RISC-V FDPIC: thread-local storage

To handle TLSDESC, we introduce a new relocation type: R_RISCV_TLSDESC_GPREL_HI. This type instructs the linker to find or create two GOT entries unless optimized to local-exec or init-exec. The combined hi20 and lo12 offsets compute the GP-relative offset to the first GOT entry.

label:
lui rX, %tlsdesc_gprel_hi(sym)      # R_RISCV_TLSDESC_GPREL_HI(sym); R_RISCV_RELAX
c.add a0, gp                        # R_RISCV_PIC_ADD(label)
ld rY, rX, %tlsdesc_load_lo(label)  # R_RISCV_TLSDESC_LOAD_LO12(label)
addi a0, rX, %tlsdesc_add_lo(label) # R_RISCV_TLSDESC_ADD_LO12(label)
jalr t0, rY, %tlsdesc_call(label)   # R_RISCV_TLSDESC_CALL(label)

Existing relocation types, R_RISCV_TLSDESC_LOAD_LO12 and R_RISCV_TLSDESC_ADD_LO12, are extended to work with R_RISCV_TLSDESC_GPREL_HI.

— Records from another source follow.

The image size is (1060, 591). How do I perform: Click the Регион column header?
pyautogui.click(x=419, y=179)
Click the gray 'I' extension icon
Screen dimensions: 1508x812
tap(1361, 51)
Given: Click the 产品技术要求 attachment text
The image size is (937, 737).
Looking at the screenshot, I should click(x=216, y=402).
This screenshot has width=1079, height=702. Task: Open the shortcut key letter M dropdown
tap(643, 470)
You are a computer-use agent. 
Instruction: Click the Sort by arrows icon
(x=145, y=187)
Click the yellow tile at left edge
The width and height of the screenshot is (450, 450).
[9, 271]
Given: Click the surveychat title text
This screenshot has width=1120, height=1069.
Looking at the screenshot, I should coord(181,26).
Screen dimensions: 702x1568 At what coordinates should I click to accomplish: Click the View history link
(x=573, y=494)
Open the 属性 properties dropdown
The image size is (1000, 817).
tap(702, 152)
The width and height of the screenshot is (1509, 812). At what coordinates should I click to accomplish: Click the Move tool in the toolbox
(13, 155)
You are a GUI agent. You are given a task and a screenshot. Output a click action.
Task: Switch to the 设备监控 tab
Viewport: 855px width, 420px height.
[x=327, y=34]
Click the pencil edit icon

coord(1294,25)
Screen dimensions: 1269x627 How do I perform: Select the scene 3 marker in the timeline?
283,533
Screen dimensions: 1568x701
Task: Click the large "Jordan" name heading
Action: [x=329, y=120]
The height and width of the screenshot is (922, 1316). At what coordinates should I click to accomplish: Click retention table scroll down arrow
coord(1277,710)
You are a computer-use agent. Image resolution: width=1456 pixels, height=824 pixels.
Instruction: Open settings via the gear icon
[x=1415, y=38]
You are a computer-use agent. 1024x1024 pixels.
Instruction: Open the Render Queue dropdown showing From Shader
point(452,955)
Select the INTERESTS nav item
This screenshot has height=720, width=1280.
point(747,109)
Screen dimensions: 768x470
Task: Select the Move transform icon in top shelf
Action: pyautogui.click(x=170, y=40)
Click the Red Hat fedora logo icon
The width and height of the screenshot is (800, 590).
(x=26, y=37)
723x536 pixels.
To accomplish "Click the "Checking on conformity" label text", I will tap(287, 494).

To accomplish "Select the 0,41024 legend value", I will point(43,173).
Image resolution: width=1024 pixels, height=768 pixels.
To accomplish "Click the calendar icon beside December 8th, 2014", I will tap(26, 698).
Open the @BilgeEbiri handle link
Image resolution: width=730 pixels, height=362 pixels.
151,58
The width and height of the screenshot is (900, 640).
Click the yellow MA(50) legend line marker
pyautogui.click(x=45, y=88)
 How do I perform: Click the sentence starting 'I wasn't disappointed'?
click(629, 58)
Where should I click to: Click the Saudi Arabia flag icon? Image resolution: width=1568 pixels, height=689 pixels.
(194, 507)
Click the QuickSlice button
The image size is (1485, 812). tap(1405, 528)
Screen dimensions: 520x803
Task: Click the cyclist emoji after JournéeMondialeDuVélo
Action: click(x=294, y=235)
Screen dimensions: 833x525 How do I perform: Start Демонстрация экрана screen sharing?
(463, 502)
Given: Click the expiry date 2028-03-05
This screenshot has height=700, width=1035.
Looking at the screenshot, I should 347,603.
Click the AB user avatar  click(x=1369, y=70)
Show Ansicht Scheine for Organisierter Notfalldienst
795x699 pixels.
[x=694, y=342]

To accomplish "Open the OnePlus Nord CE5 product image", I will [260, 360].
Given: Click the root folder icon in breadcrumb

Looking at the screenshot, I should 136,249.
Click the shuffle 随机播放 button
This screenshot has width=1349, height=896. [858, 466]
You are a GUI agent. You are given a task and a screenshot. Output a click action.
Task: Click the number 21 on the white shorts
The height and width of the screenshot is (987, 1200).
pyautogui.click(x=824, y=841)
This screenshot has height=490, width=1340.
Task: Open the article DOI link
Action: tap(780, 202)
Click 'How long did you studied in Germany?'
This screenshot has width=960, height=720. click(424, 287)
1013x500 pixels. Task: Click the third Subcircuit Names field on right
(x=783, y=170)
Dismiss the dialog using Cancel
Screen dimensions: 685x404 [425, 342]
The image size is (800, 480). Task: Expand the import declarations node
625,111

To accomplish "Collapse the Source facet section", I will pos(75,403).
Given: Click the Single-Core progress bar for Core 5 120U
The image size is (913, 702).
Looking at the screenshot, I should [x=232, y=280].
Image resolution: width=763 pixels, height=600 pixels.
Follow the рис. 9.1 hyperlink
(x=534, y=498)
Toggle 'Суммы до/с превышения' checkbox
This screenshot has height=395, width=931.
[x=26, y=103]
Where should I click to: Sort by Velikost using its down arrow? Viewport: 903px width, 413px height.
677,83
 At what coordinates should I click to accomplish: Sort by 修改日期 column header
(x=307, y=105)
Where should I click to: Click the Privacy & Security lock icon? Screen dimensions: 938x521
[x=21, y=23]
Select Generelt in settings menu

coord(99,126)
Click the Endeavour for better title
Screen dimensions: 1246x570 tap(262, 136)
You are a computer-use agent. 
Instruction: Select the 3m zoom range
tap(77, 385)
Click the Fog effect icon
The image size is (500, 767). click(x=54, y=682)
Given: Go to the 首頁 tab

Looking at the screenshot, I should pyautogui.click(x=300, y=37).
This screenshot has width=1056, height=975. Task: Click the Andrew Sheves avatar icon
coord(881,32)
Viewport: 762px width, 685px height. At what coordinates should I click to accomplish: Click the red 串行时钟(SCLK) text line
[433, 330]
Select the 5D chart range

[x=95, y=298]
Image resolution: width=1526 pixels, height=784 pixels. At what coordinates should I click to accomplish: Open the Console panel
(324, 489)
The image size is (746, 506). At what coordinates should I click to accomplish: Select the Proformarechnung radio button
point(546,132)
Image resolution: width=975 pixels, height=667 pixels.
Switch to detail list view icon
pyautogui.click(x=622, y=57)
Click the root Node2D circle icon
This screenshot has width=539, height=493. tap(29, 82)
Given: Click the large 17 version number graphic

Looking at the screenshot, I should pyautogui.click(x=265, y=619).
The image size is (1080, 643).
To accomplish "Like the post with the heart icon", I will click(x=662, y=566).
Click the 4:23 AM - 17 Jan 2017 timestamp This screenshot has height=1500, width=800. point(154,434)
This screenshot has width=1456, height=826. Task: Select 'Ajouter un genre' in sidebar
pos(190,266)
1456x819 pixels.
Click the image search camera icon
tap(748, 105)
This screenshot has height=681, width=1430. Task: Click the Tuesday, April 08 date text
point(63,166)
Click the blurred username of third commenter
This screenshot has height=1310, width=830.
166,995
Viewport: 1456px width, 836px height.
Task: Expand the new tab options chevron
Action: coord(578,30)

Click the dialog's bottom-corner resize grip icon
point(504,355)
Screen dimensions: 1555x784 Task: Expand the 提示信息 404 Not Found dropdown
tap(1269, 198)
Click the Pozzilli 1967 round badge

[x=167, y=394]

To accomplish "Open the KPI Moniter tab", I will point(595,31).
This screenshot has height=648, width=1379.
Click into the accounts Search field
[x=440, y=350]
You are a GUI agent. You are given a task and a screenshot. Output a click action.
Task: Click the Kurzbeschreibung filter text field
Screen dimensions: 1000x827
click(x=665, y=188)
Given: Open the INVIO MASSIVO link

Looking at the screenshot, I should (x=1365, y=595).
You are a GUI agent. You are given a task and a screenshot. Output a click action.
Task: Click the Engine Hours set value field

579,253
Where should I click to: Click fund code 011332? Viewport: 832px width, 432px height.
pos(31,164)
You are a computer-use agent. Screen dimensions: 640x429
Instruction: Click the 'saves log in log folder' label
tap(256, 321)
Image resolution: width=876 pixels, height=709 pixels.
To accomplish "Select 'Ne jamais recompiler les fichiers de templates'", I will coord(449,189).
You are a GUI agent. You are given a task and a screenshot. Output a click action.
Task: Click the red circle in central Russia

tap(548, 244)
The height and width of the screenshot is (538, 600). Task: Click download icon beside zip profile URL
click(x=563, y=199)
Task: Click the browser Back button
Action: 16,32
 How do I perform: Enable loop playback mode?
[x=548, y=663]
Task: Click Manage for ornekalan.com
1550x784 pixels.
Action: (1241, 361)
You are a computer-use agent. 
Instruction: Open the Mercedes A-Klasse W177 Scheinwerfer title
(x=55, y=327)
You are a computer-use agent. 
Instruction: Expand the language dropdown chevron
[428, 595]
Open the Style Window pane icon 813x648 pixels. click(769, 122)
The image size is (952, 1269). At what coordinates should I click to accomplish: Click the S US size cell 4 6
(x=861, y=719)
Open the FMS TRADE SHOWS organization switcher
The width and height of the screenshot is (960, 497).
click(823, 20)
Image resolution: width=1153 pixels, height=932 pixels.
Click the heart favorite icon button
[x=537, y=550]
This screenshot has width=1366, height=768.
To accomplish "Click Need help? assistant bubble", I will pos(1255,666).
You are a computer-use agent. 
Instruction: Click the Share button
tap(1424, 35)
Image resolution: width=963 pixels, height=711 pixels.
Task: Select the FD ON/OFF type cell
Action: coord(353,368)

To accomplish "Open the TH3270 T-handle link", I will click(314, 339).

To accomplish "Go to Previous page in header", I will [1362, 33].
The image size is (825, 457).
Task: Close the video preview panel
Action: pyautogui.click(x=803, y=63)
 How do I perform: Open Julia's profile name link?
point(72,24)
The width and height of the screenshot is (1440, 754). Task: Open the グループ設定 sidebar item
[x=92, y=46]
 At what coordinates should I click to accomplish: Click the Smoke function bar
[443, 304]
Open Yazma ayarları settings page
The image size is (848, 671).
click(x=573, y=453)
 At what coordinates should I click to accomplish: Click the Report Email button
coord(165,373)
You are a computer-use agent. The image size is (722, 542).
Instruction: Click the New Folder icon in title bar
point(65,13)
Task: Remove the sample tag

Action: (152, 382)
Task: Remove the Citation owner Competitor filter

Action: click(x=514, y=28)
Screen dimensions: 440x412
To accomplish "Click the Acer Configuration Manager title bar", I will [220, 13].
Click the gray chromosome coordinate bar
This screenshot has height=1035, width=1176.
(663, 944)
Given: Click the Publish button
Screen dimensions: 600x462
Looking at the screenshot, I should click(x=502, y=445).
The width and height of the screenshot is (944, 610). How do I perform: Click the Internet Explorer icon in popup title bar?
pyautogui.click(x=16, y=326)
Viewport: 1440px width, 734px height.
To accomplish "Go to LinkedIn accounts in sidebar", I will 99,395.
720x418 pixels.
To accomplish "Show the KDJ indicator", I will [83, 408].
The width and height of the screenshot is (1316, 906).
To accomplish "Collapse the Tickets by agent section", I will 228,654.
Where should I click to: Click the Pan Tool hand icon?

# TLSDESC to initial-exec optimization
lui a0, <gottpoff_gprel_hi20>
c.add a0, gp
ld a0, <gottpoff_gprel_lo12>(a0)

# TLSDESC to local-exec optimization
lui a0, <tpoff_hi20>
addi a0, a0, <tpoff_lo12>

For initial-exec TLS model, we need a new pseudoinstruction, say, la.tls.ie.fd rX, sym. It expands to:

1
2
3

lui rX, 0                    # R_RISCV_TLS_GOTGPREL_HI20(sym)
c.add rX, gp                 # R_RISCV_PIC_ADD(label)
ld rX, 0(rX)                 # R_RISCV_PCREL_LO12_I(label)

Stefan's scheme uses R_RISCV_PIC_ADDR_LO12_I. I think we can just repurpose R_RISCV_PCREL_LO12_I.